Records from a data collection
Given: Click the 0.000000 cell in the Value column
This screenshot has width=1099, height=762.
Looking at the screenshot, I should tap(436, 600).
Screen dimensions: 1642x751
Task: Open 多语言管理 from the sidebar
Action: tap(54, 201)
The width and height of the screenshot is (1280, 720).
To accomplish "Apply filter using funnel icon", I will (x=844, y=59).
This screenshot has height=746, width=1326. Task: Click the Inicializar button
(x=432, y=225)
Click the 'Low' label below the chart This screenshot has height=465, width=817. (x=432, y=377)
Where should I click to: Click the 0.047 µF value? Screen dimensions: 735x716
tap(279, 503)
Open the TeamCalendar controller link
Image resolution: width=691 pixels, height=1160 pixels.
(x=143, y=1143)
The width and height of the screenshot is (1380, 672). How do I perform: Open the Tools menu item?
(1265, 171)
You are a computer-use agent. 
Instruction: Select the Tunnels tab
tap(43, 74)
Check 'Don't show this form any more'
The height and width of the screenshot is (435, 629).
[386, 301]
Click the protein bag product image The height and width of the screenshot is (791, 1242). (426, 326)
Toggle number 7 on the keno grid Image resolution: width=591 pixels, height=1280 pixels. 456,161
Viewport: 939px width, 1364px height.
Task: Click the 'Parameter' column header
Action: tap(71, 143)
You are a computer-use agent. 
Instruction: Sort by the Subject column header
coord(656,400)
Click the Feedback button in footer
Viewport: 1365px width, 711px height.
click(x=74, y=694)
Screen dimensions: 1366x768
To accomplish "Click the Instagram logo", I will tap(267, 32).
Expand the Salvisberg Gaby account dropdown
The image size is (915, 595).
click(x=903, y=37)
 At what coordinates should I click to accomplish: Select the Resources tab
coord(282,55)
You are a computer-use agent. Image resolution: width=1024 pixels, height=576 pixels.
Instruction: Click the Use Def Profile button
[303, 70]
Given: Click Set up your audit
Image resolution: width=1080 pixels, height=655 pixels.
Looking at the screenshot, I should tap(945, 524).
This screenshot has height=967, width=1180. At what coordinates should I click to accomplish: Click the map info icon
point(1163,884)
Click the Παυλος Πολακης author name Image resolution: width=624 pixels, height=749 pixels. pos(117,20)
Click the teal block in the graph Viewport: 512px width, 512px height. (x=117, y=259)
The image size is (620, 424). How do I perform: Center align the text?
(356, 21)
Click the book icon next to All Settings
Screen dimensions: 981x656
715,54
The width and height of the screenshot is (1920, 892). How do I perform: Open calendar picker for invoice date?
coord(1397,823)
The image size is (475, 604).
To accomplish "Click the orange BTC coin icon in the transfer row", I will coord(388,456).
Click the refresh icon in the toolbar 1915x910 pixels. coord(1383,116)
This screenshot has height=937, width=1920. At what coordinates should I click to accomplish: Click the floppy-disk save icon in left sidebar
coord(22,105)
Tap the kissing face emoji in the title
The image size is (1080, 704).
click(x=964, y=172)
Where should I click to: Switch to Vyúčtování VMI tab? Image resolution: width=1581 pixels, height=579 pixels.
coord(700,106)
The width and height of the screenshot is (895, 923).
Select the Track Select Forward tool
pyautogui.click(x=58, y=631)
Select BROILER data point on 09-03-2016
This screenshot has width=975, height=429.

[YOUR GOAL] An exact copy of all the records is the only acceptable answer.

[EXERCISE RESULT]
Given: Click the 0.000000 cell in the Value column
This screenshot has width=1099, height=762.
Looking at the screenshot, I should tap(436, 600).
Screen dimensions: 1642x751
Task: Open 多语言管理 from the sidebar
Action: tap(54, 201)
The width and height of the screenshot is (1280, 720).
To accomplish "Apply filter using funnel icon", I will (x=844, y=59).
This screenshot has height=746, width=1326. Task: Click the Inicializar button
(x=432, y=225)
Click the 'Low' label below the chart This screenshot has height=465, width=817. (x=432, y=377)
Where should I click to: Click the 0.047 µF value? Screen dimensions: 735x716
tap(279, 503)
Open the TeamCalendar controller link
Image resolution: width=691 pixels, height=1160 pixels.
(x=143, y=1143)
The width and height of the screenshot is (1380, 672). How do I perform: Open the Tools menu item?
(1265, 171)
You are a computer-use agent. 
Instruction: Select the Tunnels tab
tap(43, 74)
Check 'Don't show this form any more'
The height and width of the screenshot is (435, 629).
[386, 301]
Click the protein bag product image The height and width of the screenshot is (791, 1242). (426, 326)
Toggle number 7 on the keno grid Image resolution: width=591 pixels, height=1280 pixels. 456,161
Viewport: 939px width, 1364px height.
Task: Click the 'Parameter' column header
Action: tap(71, 143)
You are a computer-use agent. 
Instruction: Sort by the Subject column header
coord(656,400)
Click the Feedback button in footer
Viewport: 1365px width, 711px height.
click(x=74, y=694)
Screen dimensions: 1366x768
To accomplish "Click the Instagram logo", I will tap(267, 32).
Expand the Salvisberg Gaby account dropdown
The image size is (915, 595).
click(x=903, y=37)
 At what coordinates should I click to accomplish: Select the Resources tab
coord(282,55)
You are a computer-use agent. Image resolution: width=1024 pixels, height=576 pixels.
Instruction: Click the Use Def Profile button
[303, 70]
Given: Click Set up your audit
Image resolution: width=1080 pixels, height=655 pixels.
Looking at the screenshot, I should tap(945, 524).
This screenshot has height=967, width=1180. At what coordinates should I click to accomplish: Click the map info icon
point(1163,884)
Click the Παυλος Πολακης author name Image resolution: width=624 pixels, height=749 pixels. pos(117,20)
Click the teal block in the graph Viewport: 512px width, 512px height. (x=117, y=259)
The image size is (620, 424). How do I perform: Center align the text?
(356, 21)
Click the book icon next to All Settings
Screen dimensions: 981x656
715,54
The width and height of the screenshot is (1920, 892). How do I perform: Open calendar picker for invoice date?
coord(1397,823)
The image size is (475, 604).
To accomplish "Click the orange BTC coin icon in the transfer row", I will coord(388,456).
Click the refresh icon in the toolbar 1915x910 pixels. coord(1383,116)
This screenshot has height=937, width=1920. At what coordinates should I click to accomplish: Click the floppy-disk save icon in left sidebar
coord(22,105)
Tap the kissing face emoji in the title
The image size is (1080, 704).
click(x=964, y=172)
Where should I click to: Switch to Vyúčtování VMI tab? Image resolution: width=1581 pixels, height=579 pixels.
coord(700,106)
The width and height of the screenshot is (895, 923).
Select the Track Select Forward tool
pyautogui.click(x=58, y=631)
Select BROILER data point on 09-03-2016
This screenshot has width=975, height=429.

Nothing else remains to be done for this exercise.